Expounding further on this issue, Dr. Kanter added, “In addition … a new phenomenon we are witnessing but do not yet know how to deal with is the TBI or traumatic brain injury. These are injuries brought on by atmospheric pressure caused by the great blasts. We do not know much about its pathology or its long-term impact. It’s a new hidden wound that can be placed alongside post-traumatic stress disorder as one of the hidden wounds of war. Now if you think about the fact that we’ve deployed over 1,600,000 personnel so far [it is now well over 1,800,000], looking at the PTSD and major depression cases alone will give you three to four hundred thousand psychiatric casualties.”
The huge and growing number of cases of PTSD and major depression among returning soldiers has a direct link with the high suicide rates in the military, Kanter explained. “PTSD is no less a war wound than a shrapnel injury. It can be tremendously debilitating. Symptoms include nightmares and flashbacks, triggered physiological and psychological stress, social withdrawal, isolation, avoidance of any kind of reminders of the trauma, emotional numbing, uncontrolled outbursts of anger or rage, difficulty concentrating and focusing and a state of hyper vigilance, which the military calls the ‘battle mind.’ All these are symptoms that would make it impossible for a vet with severe PTSD to be in the room with us today.”

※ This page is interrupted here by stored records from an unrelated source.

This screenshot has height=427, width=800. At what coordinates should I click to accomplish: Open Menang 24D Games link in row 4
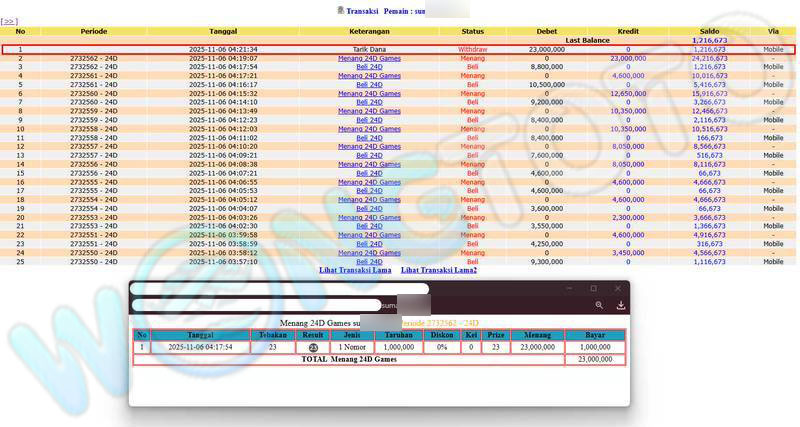pos(369,76)
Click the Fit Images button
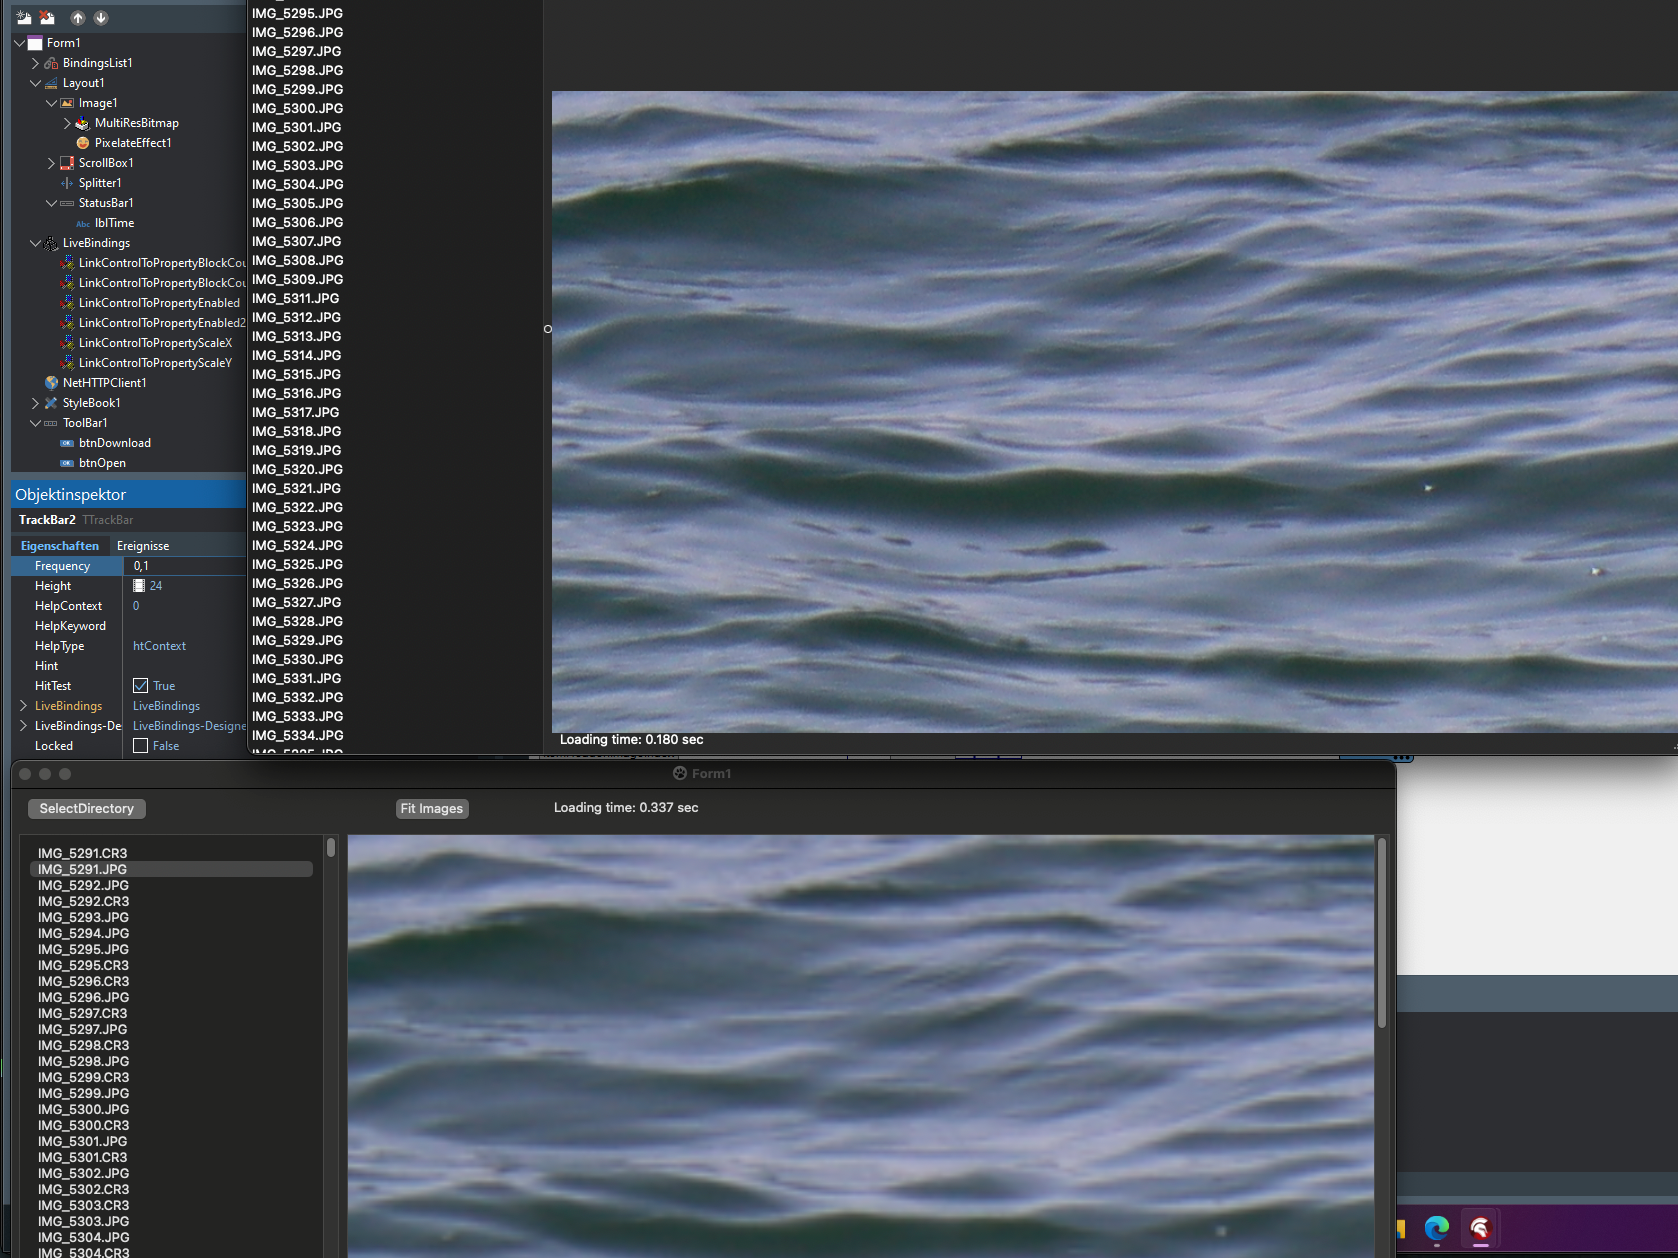 (x=432, y=808)
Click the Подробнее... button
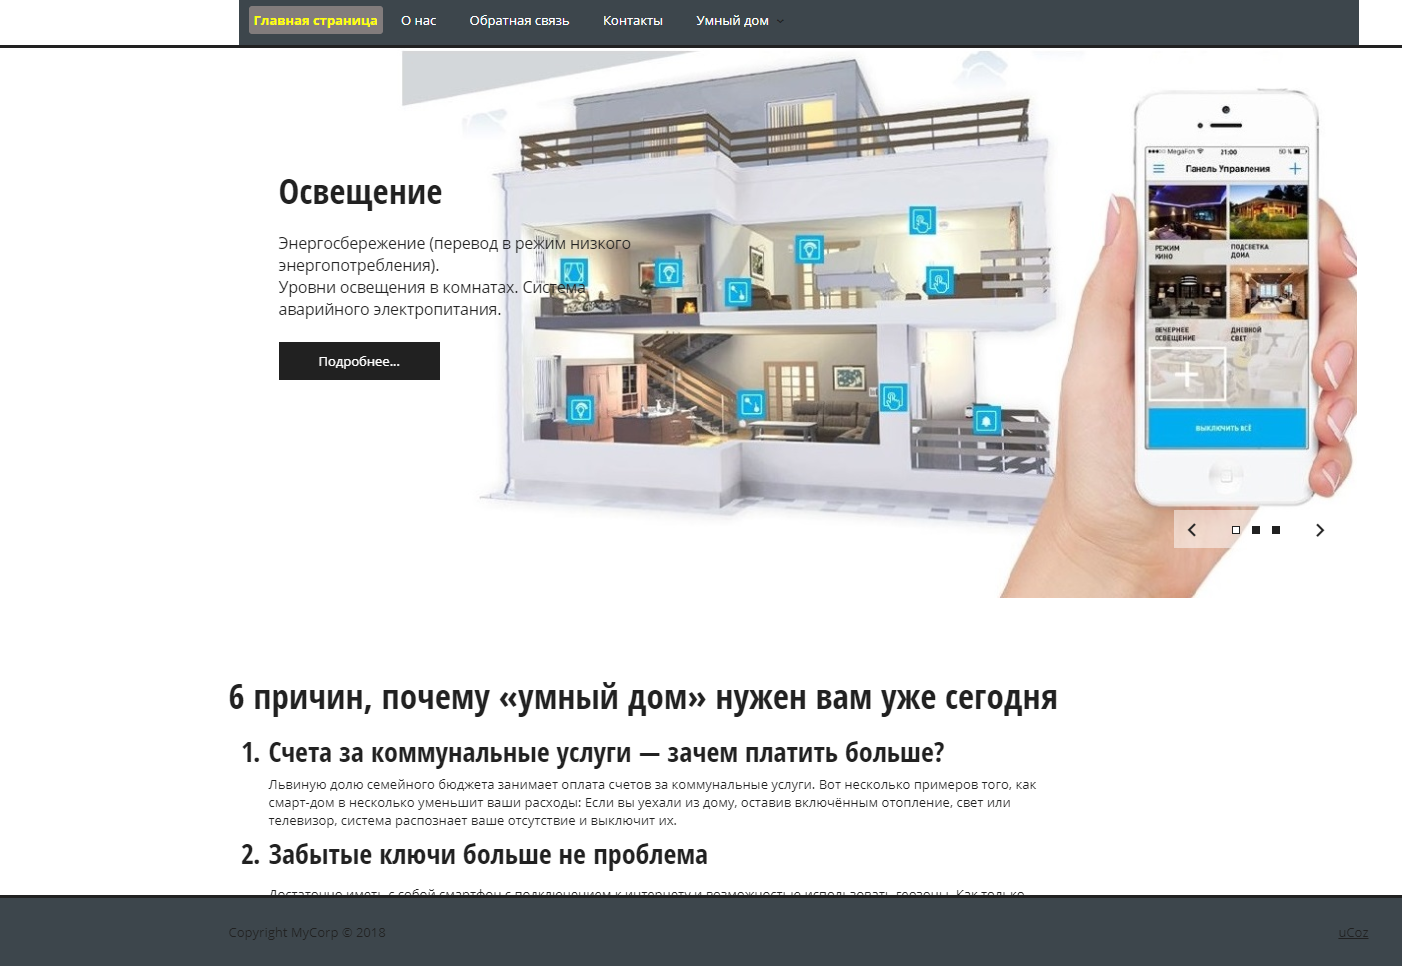This screenshot has height=966, width=1402. [359, 361]
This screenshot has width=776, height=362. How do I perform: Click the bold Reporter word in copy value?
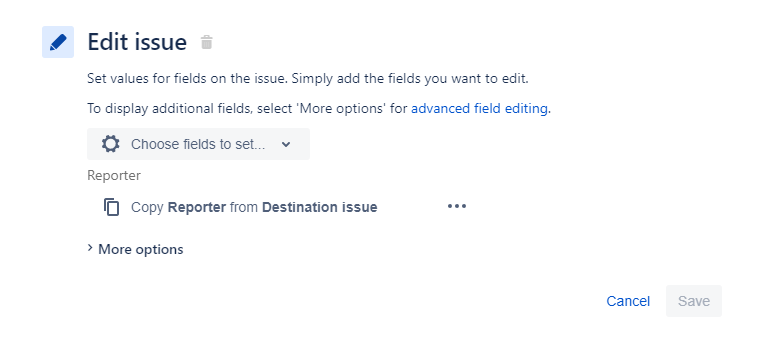[197, 207]
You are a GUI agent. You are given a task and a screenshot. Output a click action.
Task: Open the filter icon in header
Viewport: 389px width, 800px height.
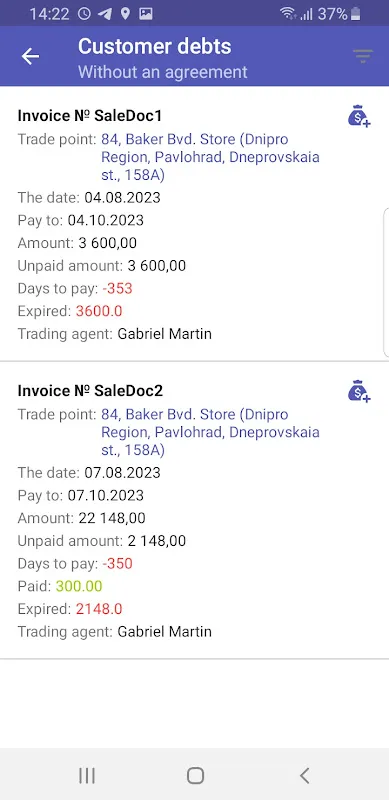pos(363,56)
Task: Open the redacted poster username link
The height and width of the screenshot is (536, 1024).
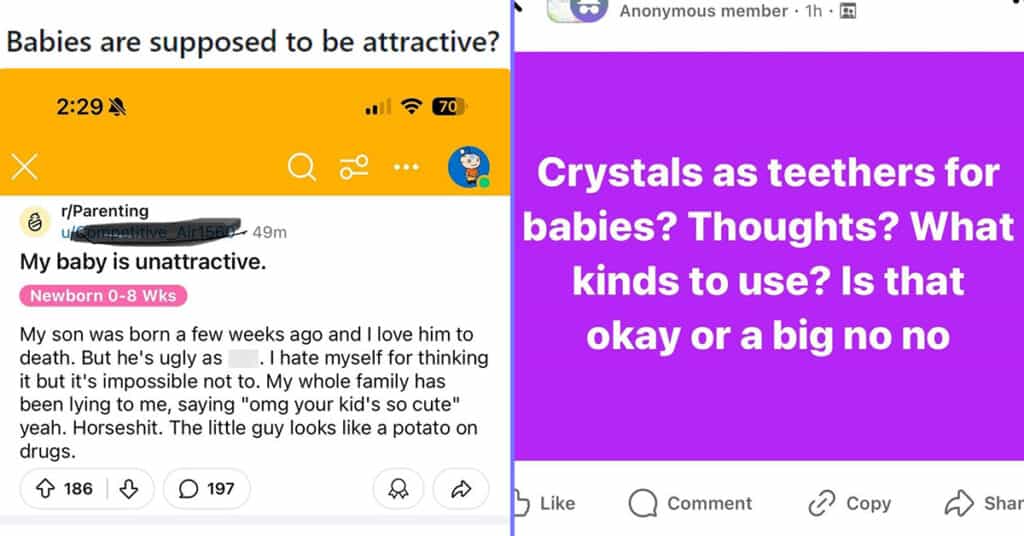Action: click(x=152, y=232)
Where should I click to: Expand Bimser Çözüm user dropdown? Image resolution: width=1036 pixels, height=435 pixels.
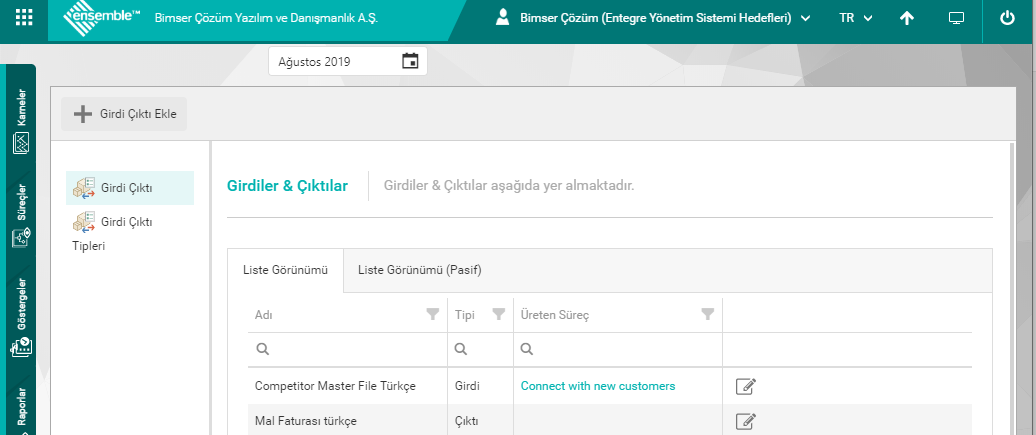(x=653, y=18)
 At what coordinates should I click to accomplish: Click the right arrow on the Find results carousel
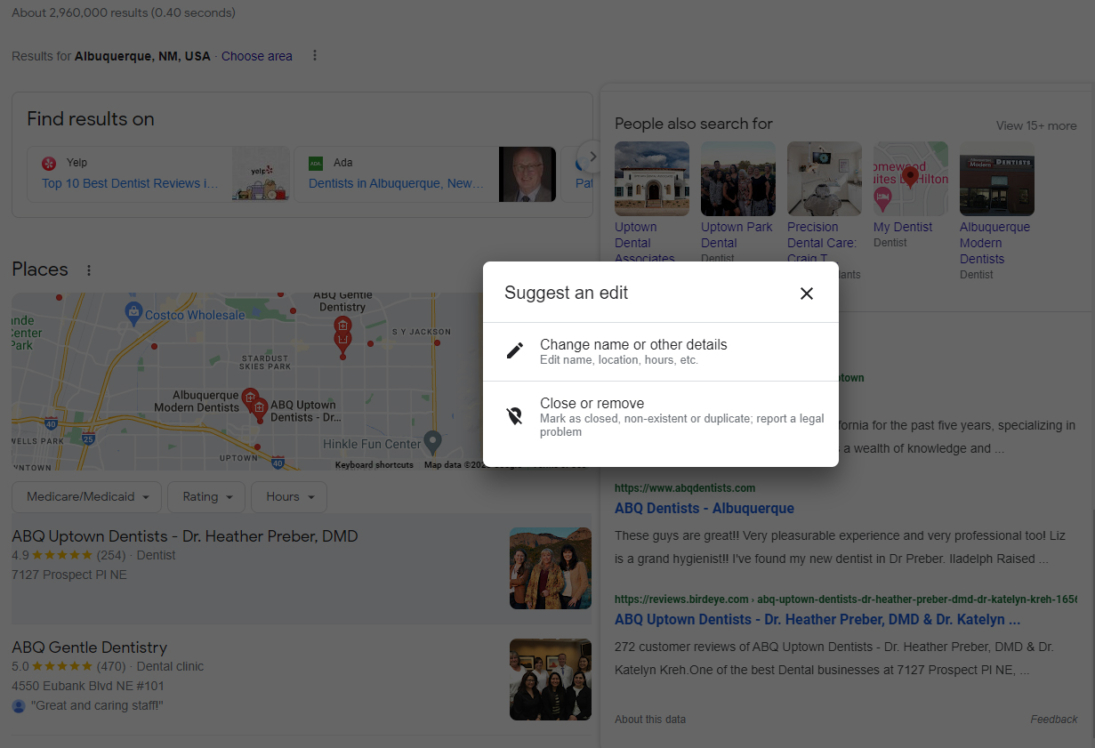(592, 156)
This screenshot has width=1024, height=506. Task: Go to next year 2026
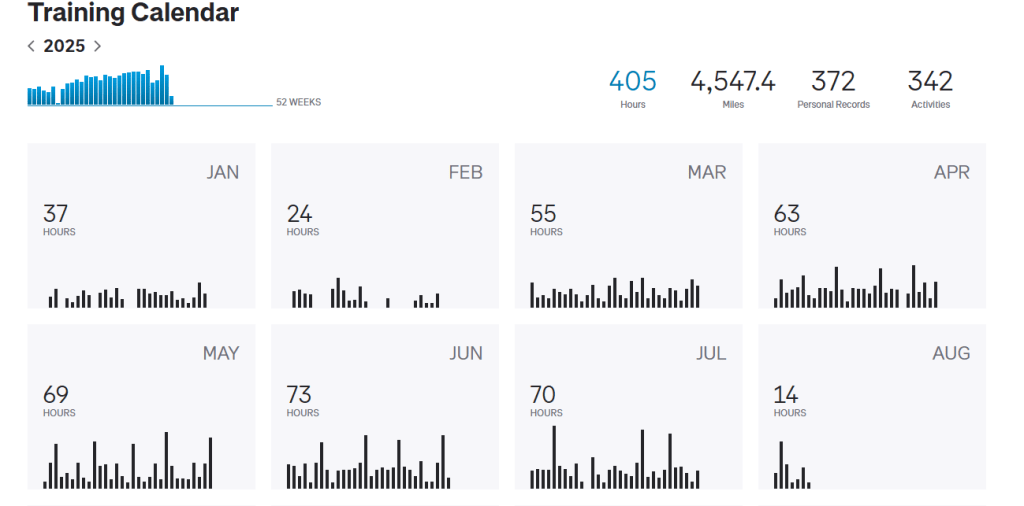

Studies that go back to World War II have found that combat veterans are twice as likely to commit suicide as people in the general population. Other lesser known distressing facts are that nine percent of all unemployment in the United States is attributed to combat exposure, as is 8 percent of all divorce or separation and 21 percent of all spousal or partner abuse. The impact of all this extends to behavioral problems in children, child abuse, drug and alcohol addiction, incarceration, and homelessness, all of which have implication that go well beyond the individual and reverberate across generations.
As both occupations continue into the indefinite future, we should not be surprised when we hear of more atrocities like what happened Monday in Baghdad, whether they occur in Iraq or in the United States.